(PROVIDED MATERIAL)
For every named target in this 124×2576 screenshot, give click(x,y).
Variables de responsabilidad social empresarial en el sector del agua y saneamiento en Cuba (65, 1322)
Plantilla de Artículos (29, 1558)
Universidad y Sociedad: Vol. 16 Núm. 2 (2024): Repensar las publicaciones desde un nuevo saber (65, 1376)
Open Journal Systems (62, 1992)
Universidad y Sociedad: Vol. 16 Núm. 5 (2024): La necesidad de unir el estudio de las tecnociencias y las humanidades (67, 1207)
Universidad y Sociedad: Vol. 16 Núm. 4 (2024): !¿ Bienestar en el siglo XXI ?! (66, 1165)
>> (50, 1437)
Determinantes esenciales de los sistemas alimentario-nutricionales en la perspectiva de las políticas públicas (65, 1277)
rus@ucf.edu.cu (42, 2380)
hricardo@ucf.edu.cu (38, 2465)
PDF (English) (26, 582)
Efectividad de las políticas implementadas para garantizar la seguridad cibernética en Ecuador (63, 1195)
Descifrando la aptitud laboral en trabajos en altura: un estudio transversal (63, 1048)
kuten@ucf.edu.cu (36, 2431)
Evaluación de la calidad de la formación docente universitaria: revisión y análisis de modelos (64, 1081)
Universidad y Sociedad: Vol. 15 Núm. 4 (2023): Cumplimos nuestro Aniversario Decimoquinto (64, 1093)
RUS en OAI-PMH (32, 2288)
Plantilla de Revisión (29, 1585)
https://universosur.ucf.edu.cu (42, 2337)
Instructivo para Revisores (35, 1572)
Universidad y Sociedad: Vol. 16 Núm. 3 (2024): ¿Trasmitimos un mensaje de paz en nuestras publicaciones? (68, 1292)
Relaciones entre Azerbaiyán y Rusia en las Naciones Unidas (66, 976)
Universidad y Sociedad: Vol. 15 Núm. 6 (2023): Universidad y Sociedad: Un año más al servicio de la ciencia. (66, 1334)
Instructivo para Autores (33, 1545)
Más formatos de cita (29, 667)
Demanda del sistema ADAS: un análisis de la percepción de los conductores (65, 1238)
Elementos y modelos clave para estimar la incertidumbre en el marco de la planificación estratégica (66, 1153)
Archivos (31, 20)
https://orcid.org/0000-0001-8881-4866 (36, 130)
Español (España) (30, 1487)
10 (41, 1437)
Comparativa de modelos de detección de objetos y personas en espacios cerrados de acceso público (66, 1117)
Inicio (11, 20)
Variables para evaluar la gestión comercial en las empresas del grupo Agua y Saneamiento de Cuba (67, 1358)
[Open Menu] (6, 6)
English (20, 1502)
(End PROVIDED MATERIAL)
(PROVIDED MATERIAL)
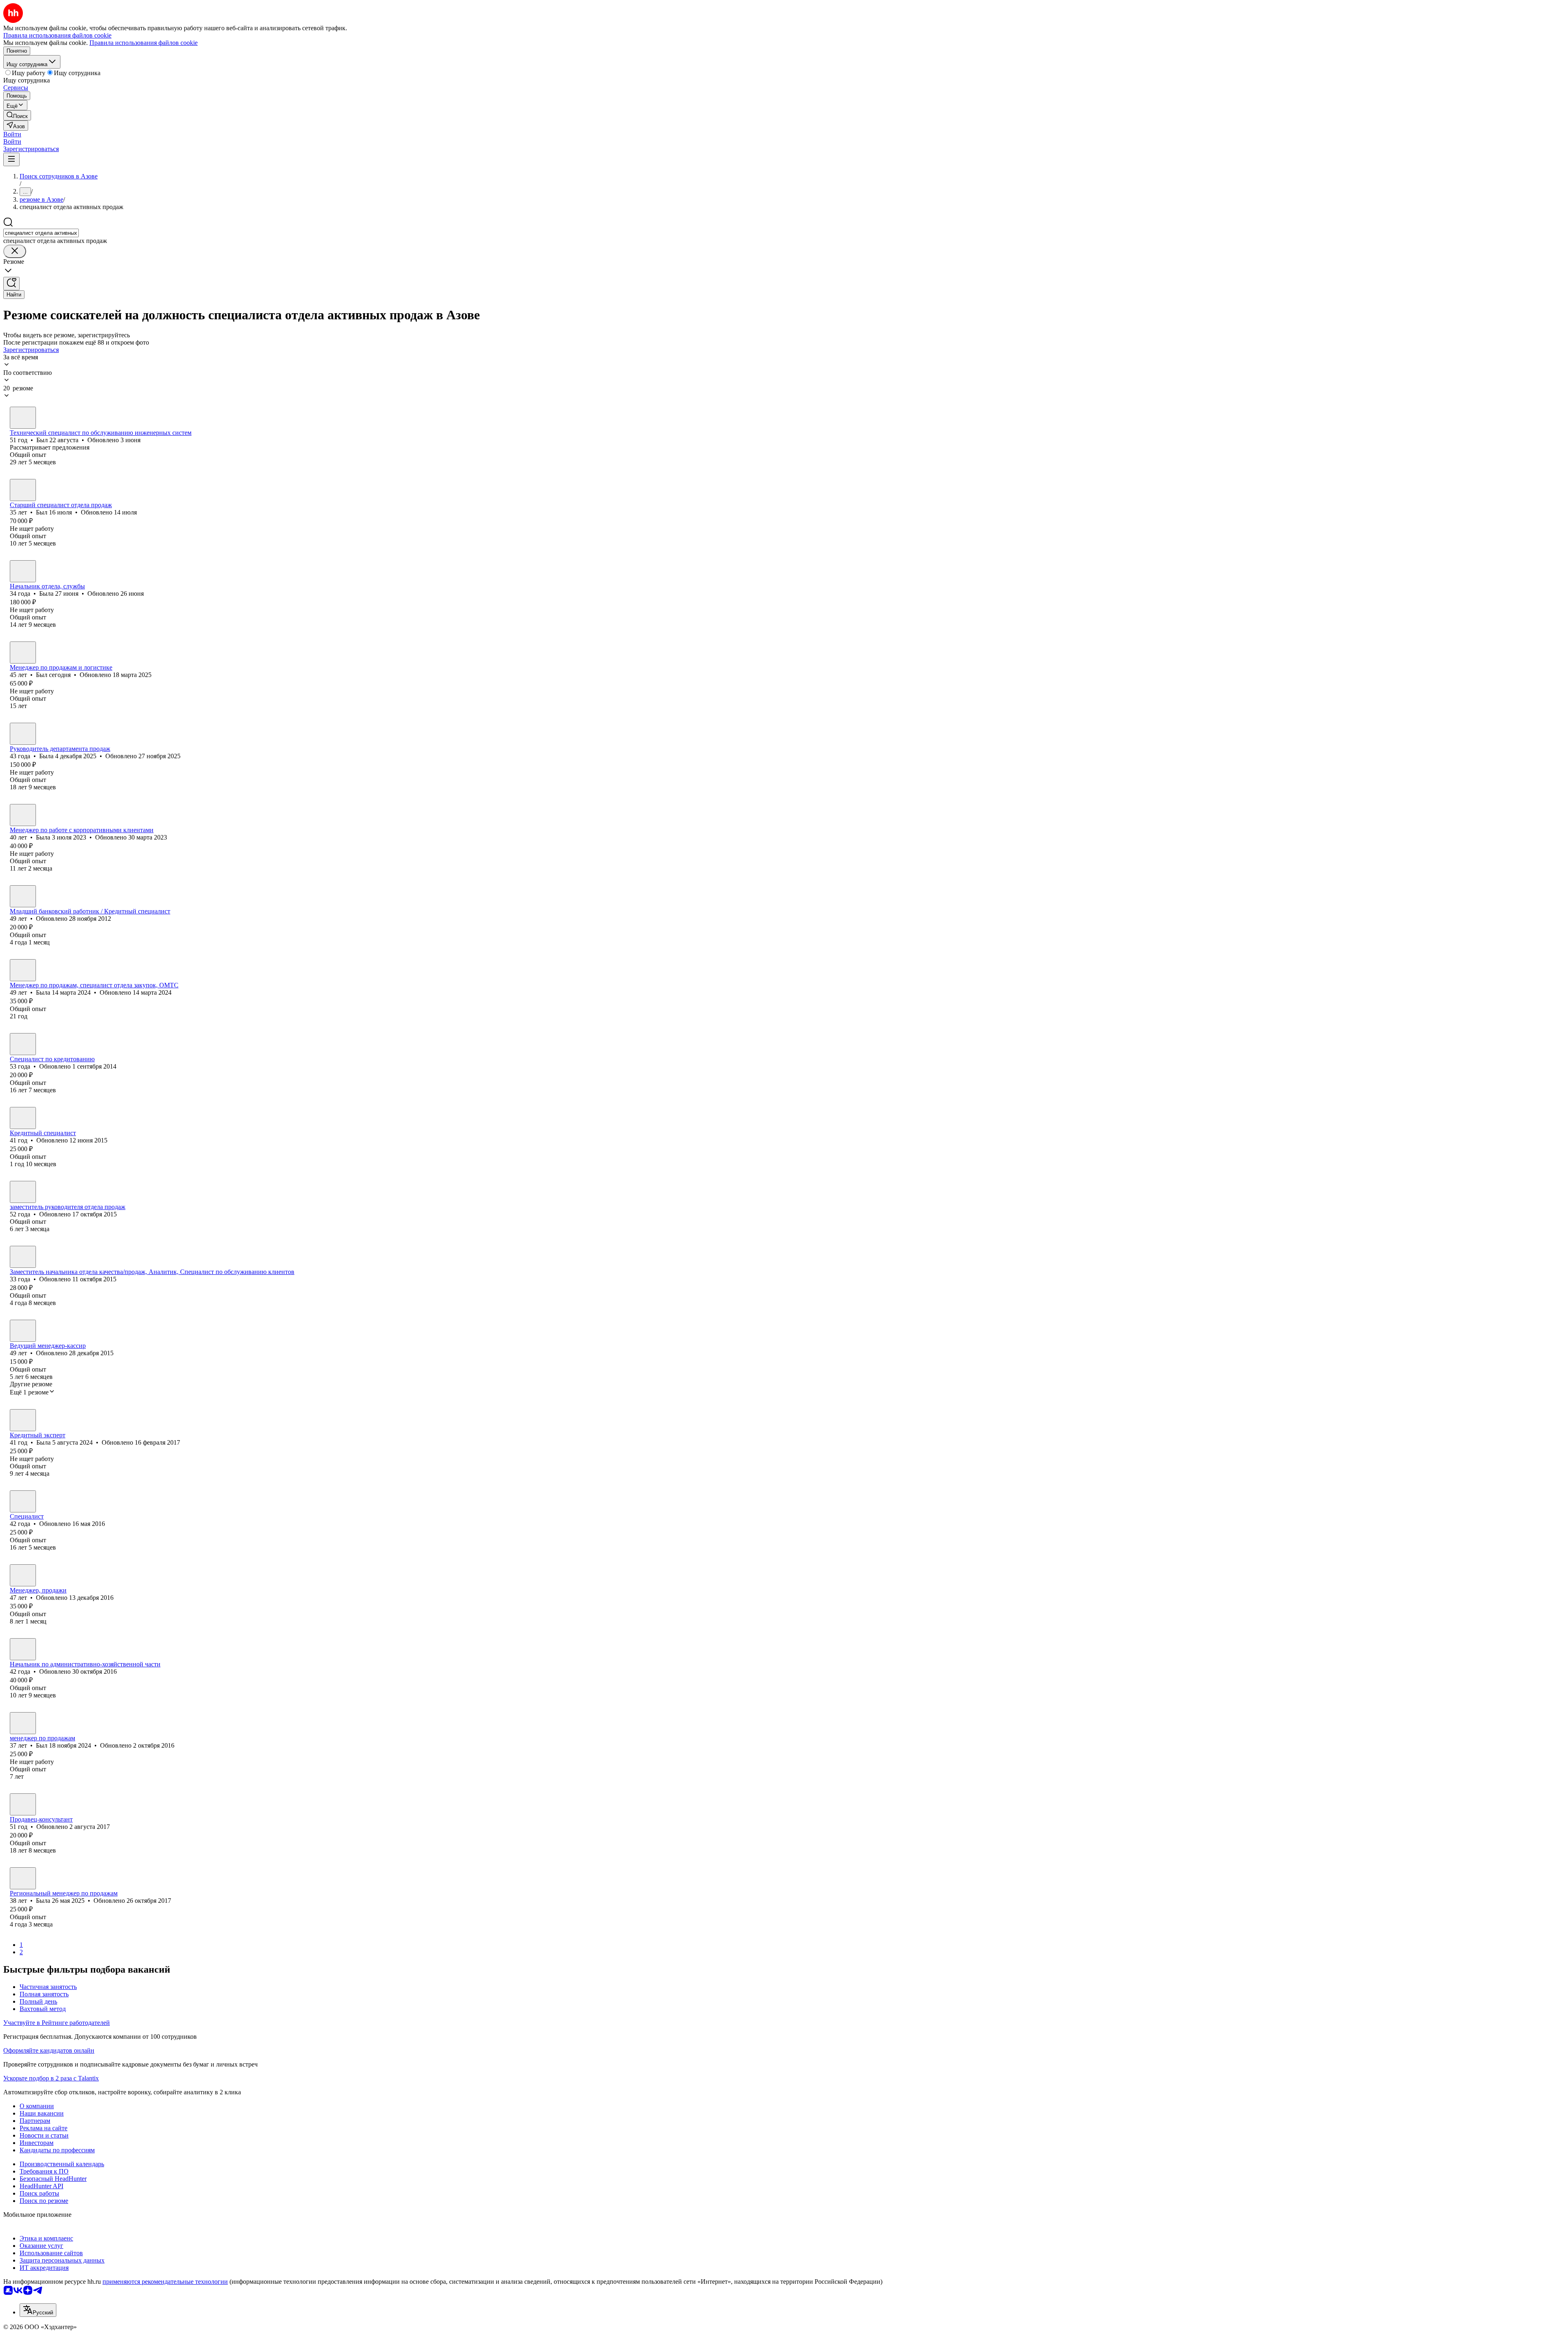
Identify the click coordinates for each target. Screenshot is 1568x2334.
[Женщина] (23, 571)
(End PROVIDED MATERIAL)
- **ACTIVITY**:
All lines in the listing above from the line containing "For every named" to the line containing "Evaluación de la", inclusive, should be retyped exactly; no other lines should appear.

- **RESPONSE**:
For every named target in this 124×2576 screenshot, give click(x,y).
Variables de responsabilidad social empresarial en el sector del agua y saneamiento en Cuba (65, 1322)
Plantilla de Artículos (29, 1558)
Universidad y Sociedad: Vol. 16 Núm. 2 (2024): Repensar las publicaciones desde un nuevo saber (65, 1376)
Open Journal Systems (62, 1992)
Universidad y Sociedad: Vol. 16 Núm. 5 (2024): La necesidad de unir el estudio de las tecnociencias y las humanidades (67, 1207)
Universidad y Sociedad: Vol. 16 Núm. 4 (2024): !¿ Bienestar en el siglo XXI ?! (66, 1165)
>> (50, 1437)
Determinantes esenciales de los sistemas alimentario-nutricionales en la perspectiva de las políticas públicas (65, 1277)
rus@ucf.edu.cu (42, 2380)
hricardo@ucf.edu.cu (38, 2465)
PDF (English) (26, 582)
Efectividad de las políticas implementadas para garantizar la seguridad cibernética en Ecuador (63, 1195)
Descifrando la aptitud laboral en trabajos en altura: un estudio transversal (63, 1048)
kuten@ucf.edu.cu (36, 2431)
Evaluación de la calidad de la formación docente universitaria: revisión y análisis de modelos (64, 1081)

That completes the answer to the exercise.